------ Data listing ------

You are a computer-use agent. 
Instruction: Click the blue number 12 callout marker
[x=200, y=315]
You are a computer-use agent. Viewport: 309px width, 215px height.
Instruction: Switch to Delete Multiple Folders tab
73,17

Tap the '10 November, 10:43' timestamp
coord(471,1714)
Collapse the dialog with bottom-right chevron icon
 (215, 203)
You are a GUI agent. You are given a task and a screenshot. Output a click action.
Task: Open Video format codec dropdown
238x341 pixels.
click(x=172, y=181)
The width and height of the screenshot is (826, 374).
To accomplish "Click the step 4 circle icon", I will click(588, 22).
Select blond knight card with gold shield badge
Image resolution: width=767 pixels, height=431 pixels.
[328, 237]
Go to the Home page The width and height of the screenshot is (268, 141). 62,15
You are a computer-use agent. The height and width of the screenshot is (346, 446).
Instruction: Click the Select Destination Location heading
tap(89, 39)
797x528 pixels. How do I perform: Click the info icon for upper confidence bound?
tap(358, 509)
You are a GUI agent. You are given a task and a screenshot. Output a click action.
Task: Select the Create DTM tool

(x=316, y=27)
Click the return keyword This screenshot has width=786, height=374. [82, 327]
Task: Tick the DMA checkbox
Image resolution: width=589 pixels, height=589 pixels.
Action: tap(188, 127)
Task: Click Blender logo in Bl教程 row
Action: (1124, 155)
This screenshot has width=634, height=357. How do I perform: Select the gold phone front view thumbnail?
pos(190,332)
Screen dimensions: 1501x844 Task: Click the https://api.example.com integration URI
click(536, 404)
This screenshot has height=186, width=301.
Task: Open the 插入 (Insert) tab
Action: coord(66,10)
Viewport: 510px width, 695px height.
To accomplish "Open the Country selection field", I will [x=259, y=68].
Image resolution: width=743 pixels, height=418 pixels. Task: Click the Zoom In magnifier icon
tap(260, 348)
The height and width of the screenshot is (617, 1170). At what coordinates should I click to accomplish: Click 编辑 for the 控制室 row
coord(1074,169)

------

Search the material for the string "Viewport" and return each line that has it.

▶ _Reply to the exercise_
You are a computer-use agent. Viewport: 309px width, 215px height.
Viewport: 510px width, 695px height.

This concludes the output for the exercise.